Friday, December 17, 2004

Tom's Sanity Test

Hello Tom! Welcome to the continuously growing set of clueless 1Ls. As I received such a warm welcome from my grandfather bloggers, I thought I ought to repay in kind.

I'm happy to see that Tom, well really just someone besides me, has noticed the rising innumeracy problem. But there's no need to go all the way to NY, signs exist much closer to home. Here's a sample.

In two of our three 1L classes, students actually asked the instructor whether we were going to have to do math on the final exam. Whhaaaaaa? Mind you, it would have been 3 for 3 if the 3rd class had been anything but Criminal Law, although that arrest profiling and death penalty bias data did get a bit racy! I was shocked. How could these people not be embarrassed to ask such a question? Could you imagine someone asking whether we would be expected to read on the exam? It's not as if they were going to ask us to do some high falutin' statistics or algebra! They were going to expect us to do ARITHMETIC. And we were all to be on an equal playing field since no one was allowed to use a . . . drum roll . . . calculator.

Let's put aside all the derivative social issues, etc., that make this kind of attitude possible let alone highly probable. Just consider the integral selfish interests of my fellow classmates at an elite law school. Do they not project that they will some day have to calculate billable hours? Oh, right, everyone is a public interest lawyer these days. Do they not think they will have to calculate how far below zero the bottom line of their "non-profit" organization is? Do they not think that they will some day have to calculate the annual rate of toxic dumping that Company X is doing and the related rate of social cost?

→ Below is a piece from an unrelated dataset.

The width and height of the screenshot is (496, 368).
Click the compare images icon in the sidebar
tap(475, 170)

Do they not think they will have to calculate the discounted net present value of a human life tragically ended at the age of 13 so that the barricade manufacturer (who produced a perfectly functioning traffic barricade but who has deep pockets as a result of producing perfectly functioning traffic barricades) can supplement the income of his parents who negligently bought their child a motorbike? (Oops, I seem to have gone off on a tangent.) Finally, and something that should hit very close to home for many of the people around here, do they not think that they might be a state Supreme Court justice who seeks guidance from a mathematician to understand election politics and might misunderstand the numbers to the detriment of an entire nation?

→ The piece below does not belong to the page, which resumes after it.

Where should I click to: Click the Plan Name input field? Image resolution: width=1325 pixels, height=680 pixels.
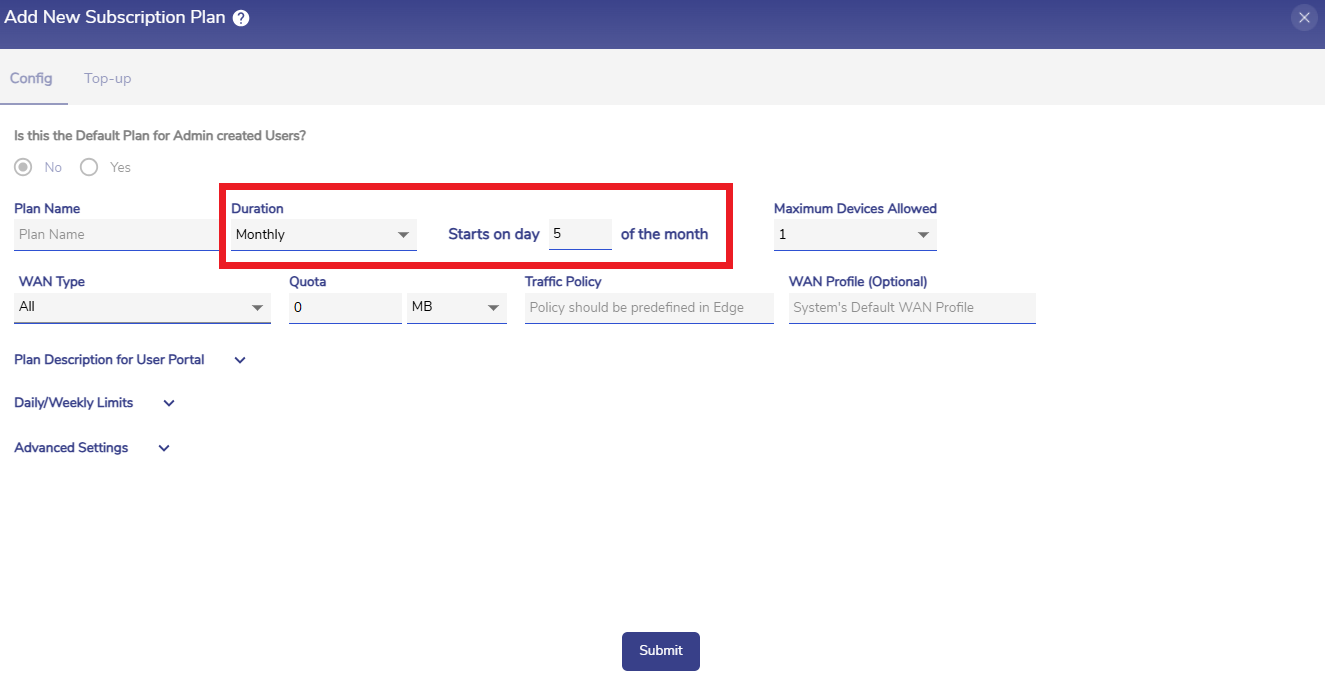(115, 234)
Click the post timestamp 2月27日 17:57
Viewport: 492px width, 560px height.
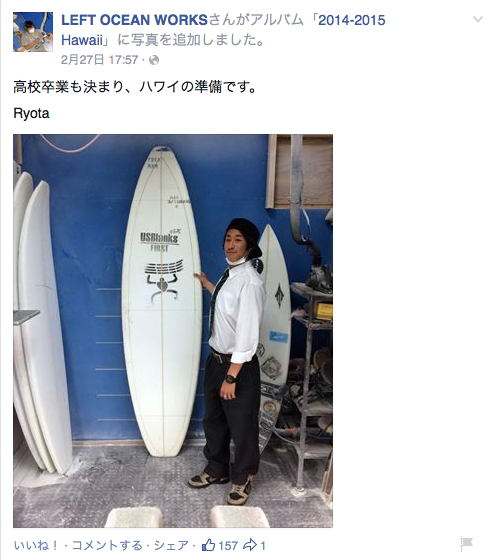point(99,60)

Ok, these may be extrema (I do tend toward hyperbole) but there exists an element of truth. The basis and range of my constant frustration appears infinite. I'm not saying anyone is a bad person for not knowing arithmetic. And I don't mean to be divisive. So what's my angle? I just suggest picking up a Schoolhouse Rock DVD (is it in the public domain?) and losing a little bit of the pride in our collective and multiplying functional innumeracy.